• Text:
☆ ☆ ☆ ☆

The risks and uncertainties included here are not exhaustive. Other sections of this report and our other filings with the SEC include additional factors that could adversely affect our business, results of operations and financial performance. Given these risks and uncertainties, investors should not place undue reliance on forward-looking statements. Forward-looking statements included in this report speak only as of the date of this report. We expressly disclaim any obligation or undertaking to release publicly any updates or revisions to any forward-looking statement to reflect any change in our expectations or beliefs with regard to the statement or any change in events, conditions or circumstances on which any forward-looking statement is based.

 

38


Table of Contents

ITEM 3. Quantitative and Qualitative Disclosures About Market Risk.

The information included in this Item 3 is considered to constitute “forward-looking statements” for purposes of the statutory safe harbor provided in Section 27A of the Securities Act and Section 21E of the Exchange Act. See “Management’s Discussion and Analysis of Financial Condition and Results of Operations – Forward-Looking Statements” in Item 2 of Part I of this report.

Our measure of market risk exposure represents an estimate of the change in fair value of our financial instruments. Market risk exposure is presented for each class of financial instrument held by us at June 30, 2014 and December 31, 2013, assuming immediate adverse market movements of the magnitude described below. We believe that the various rates of adverse market movements represent a measure of exposure to loss under hypothetically assumed adverse conditions. The estimated market risk exposure represents the hypothetical loss to future earnings and does not represent the maximum possible loss or any expected actual loss, even under adverse conditions, because actual adverse fluctuations would likely differ. In addition, since our investment portfolio is subject to change based on our portfolio management strategy as well as in response to changes in the market, these estimates are not necessarily indicative of the actual results that may occur.

Exposure to market risk is managed and monitored by our senior management. Senior management approves the overall investment strategy that we employ and has responsibility to ensure that the investment positions are consistent with that strategy and the level of risk acceptable to us. We may manage risk by buying or selling instruments or entering into offsetting positions.

Interest Rate Risk

We have exposure to interest rate risk arising from changes in the level or volatility of interest rates. Our investments in marketable securities are primarily in fixed maturity securities. We monitor our sensitivity to interest rate risk by evaluating the change in the value of our financial assets and liabilities due to fluctuations in interest rates. The evaluation is performed by applying an instantaneous change in interest rates by varying magnitudes on a static balance sheet to determine the effect such a change in rates would have on the recorded market value of our investments and the resulting effect on stockholders’ equity. The analysis presents the sensitivity of the market value of our financial instruments to selected changes in market rates and prices which we believe are reasonably possible over a one-year period.

The sensitivity analysis estimates the change in the market value of our interest sensitive assets and liabilities that were held on June 30, 2014 and December 31, 2013, due to instantaneous parallel shifts in the yield curve of 100 basis points, with all other variables held constant.

The interest rates on certain types of assets and liabilities may fluctuate in advance of changes in market interest rates, while interest rates on other types may lag behind changes in market rates. Accordingly, the analysis may not be indicative of, is not intended to provide, and does not provide a precise forecast of the effect of changes in market interest rates on our earnings or stockholders’ equity. Further, the computations do not contemplate any actions we could undertake in response to changes in interest rates.

☆ ☆ ☆ ☆

• Records provided:
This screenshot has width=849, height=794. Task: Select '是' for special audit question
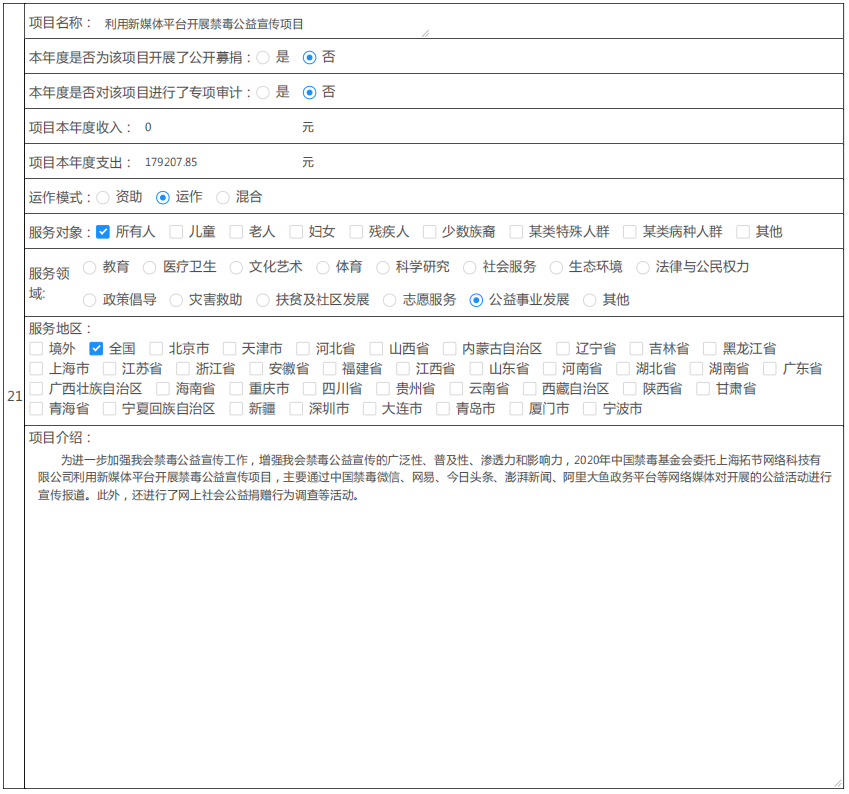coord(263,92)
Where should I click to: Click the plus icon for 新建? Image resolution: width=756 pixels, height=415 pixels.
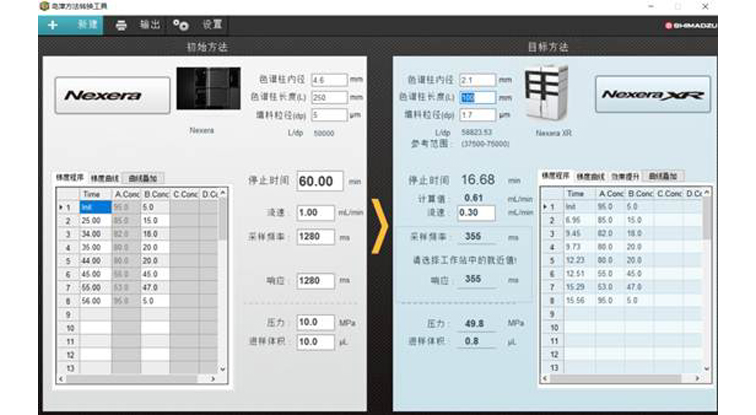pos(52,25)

☆ ☆ ☆ ☆

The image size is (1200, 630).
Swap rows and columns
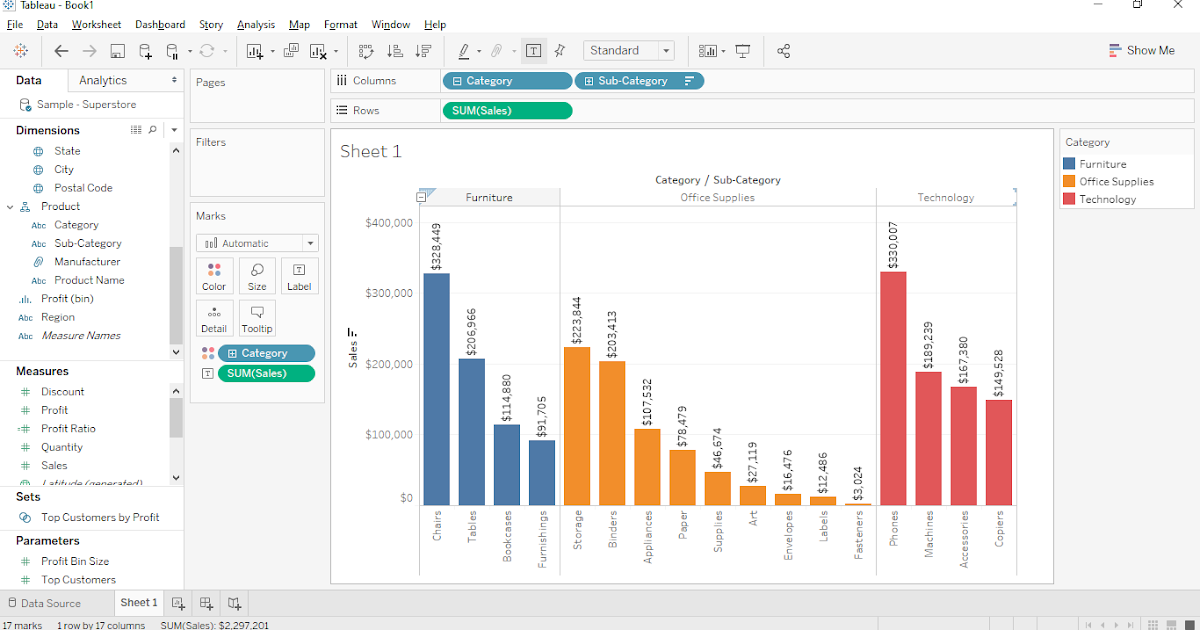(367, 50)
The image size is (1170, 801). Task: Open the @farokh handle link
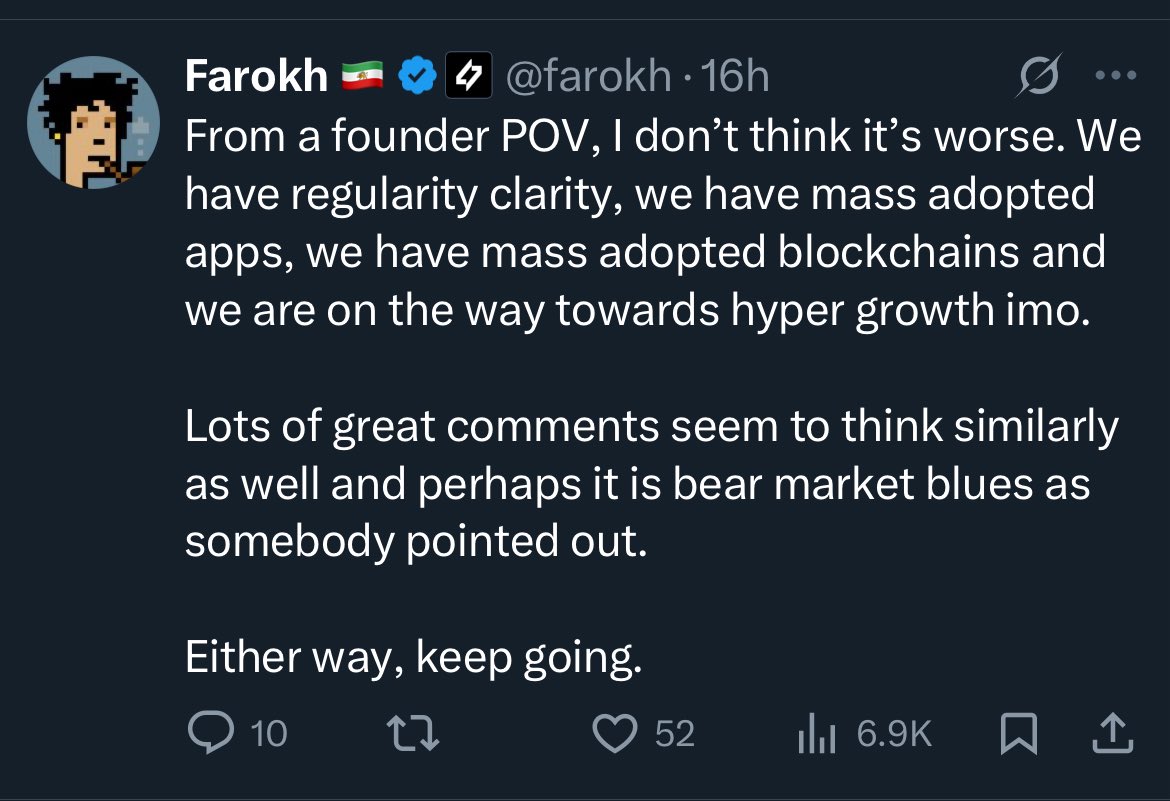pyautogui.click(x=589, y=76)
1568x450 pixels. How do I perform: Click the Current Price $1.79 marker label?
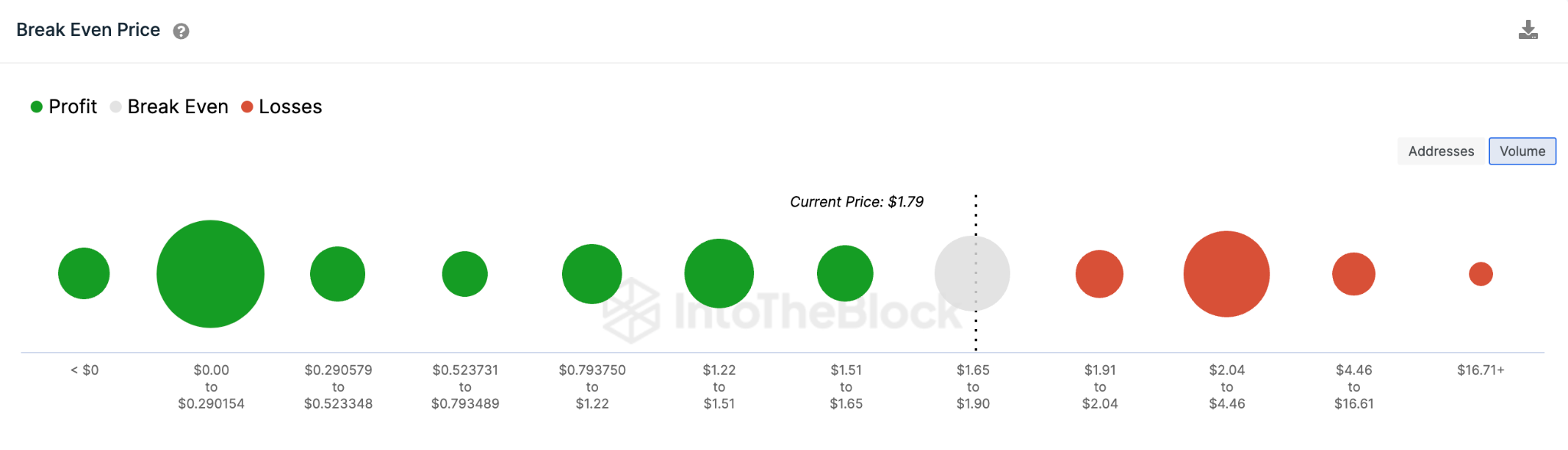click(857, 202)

☆ ☆ ☆ ☆

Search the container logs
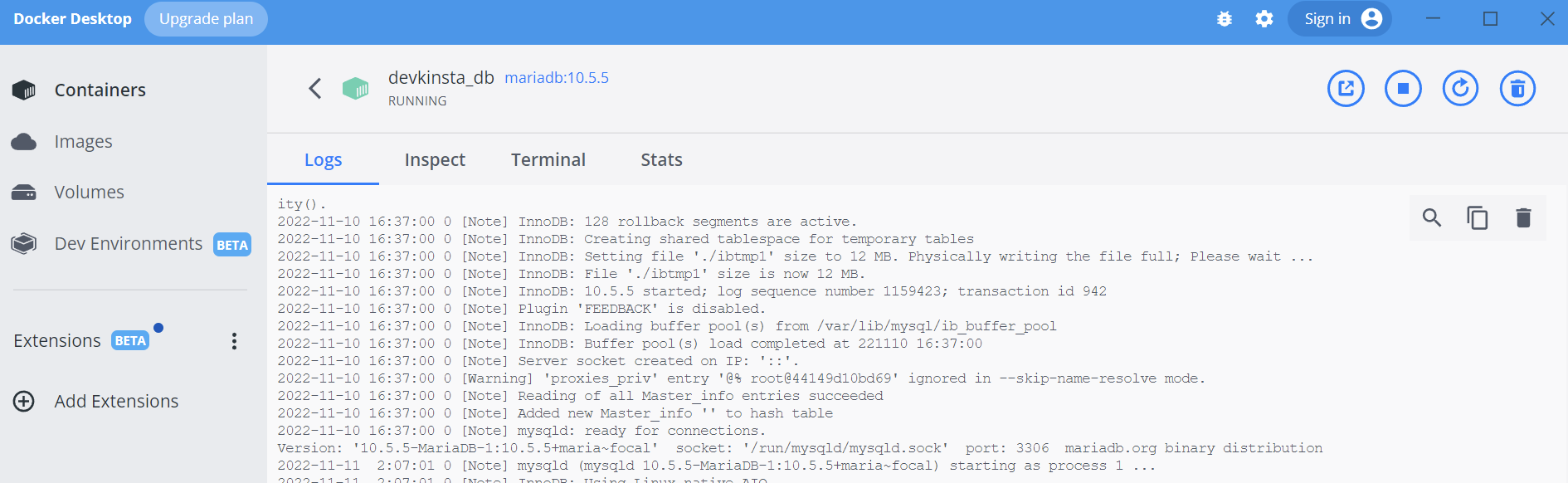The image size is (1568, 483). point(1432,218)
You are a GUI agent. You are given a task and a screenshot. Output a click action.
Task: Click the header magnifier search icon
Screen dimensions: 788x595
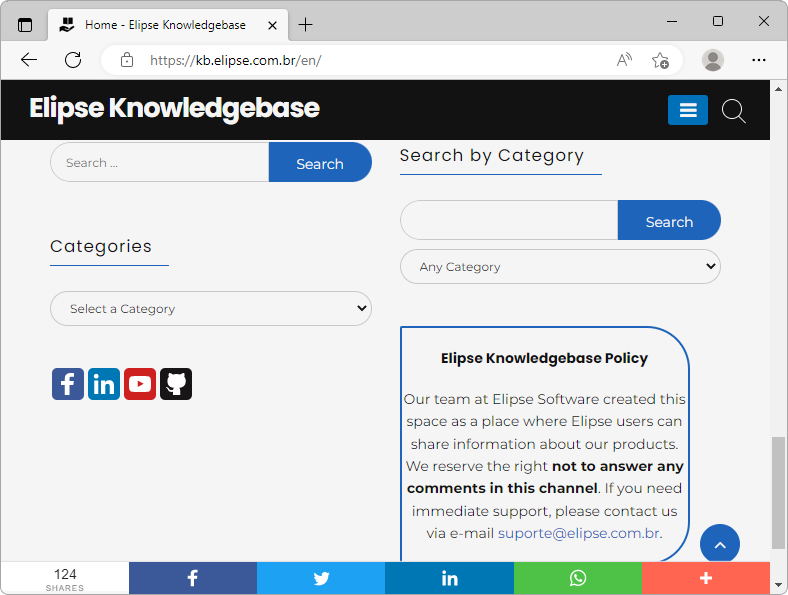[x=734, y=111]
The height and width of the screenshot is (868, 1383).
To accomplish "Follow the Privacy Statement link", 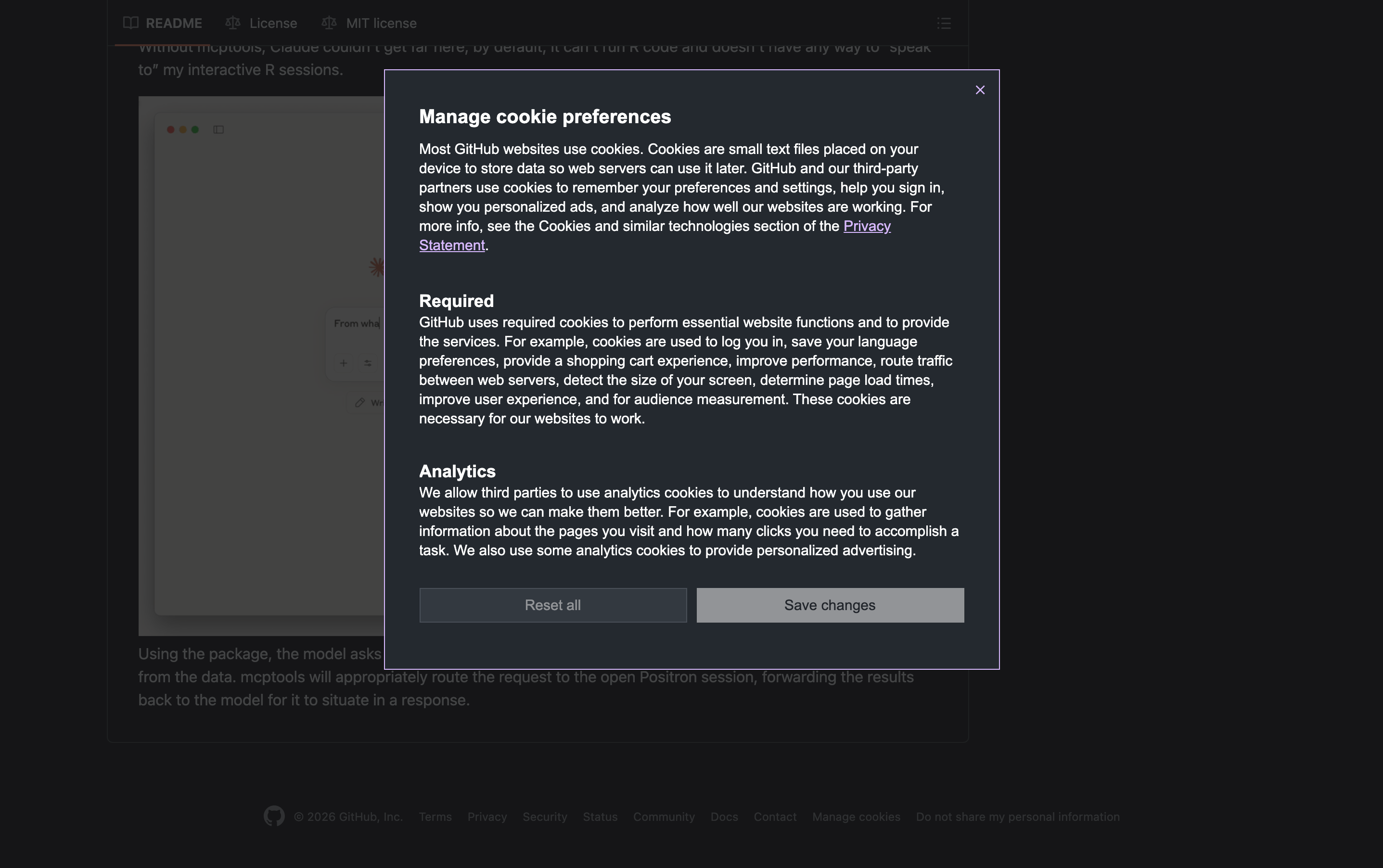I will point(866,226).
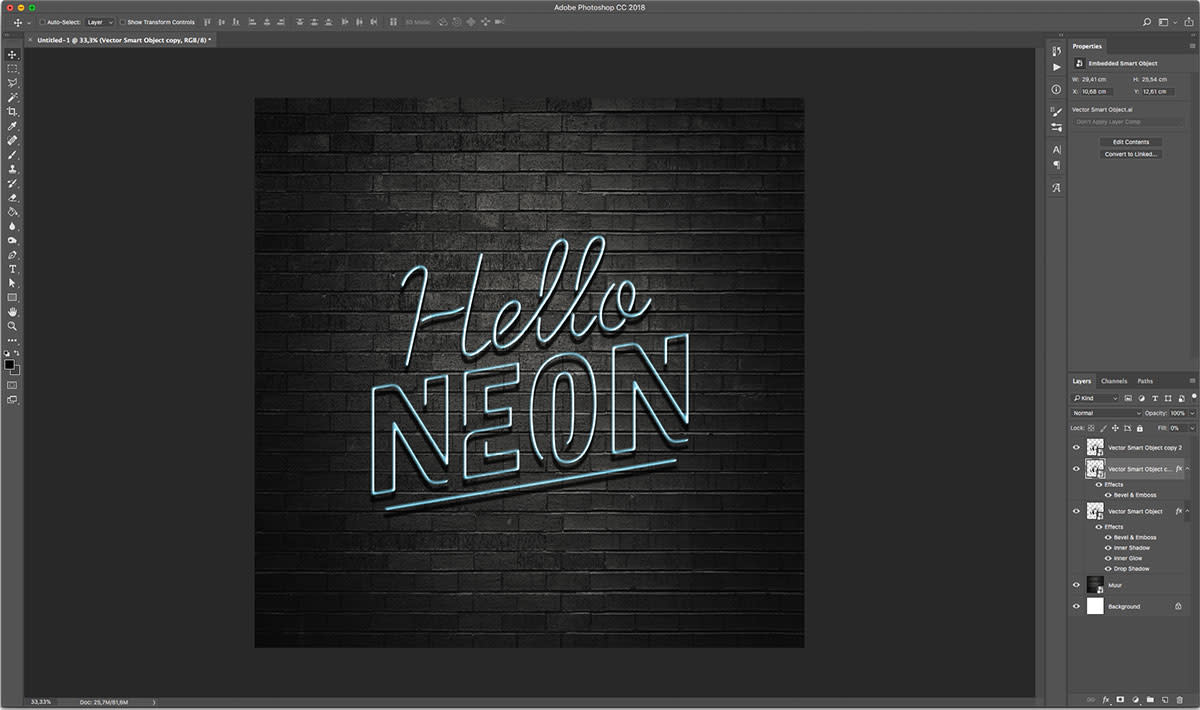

☆ ☆ ☆ ☆

• What the task asks: Retype the market risk text word for word, starting at "The risks and" and ending at "statement is based.". The records have nothing to do with what comes next.

• Expected output:
The risks and uncertainties included here are not exhaustive. Other sections of this report and our other filings with the SEC include additional factors that could adversely affect our business, results of operations and financial performance. Given these risks and uncertainties, investors should not place undue reliance on forward-looking statements. Forward-looking statements included in this report speak only as of the date of this report. We expressly disclaim any obligation or undertaking to release publicly any updates or revisions to any forward-looking statement to reflect any change in our expectations or beliefs with regard to the statement or any change in events, conditions or circumstances on which any forward-looking statement is based.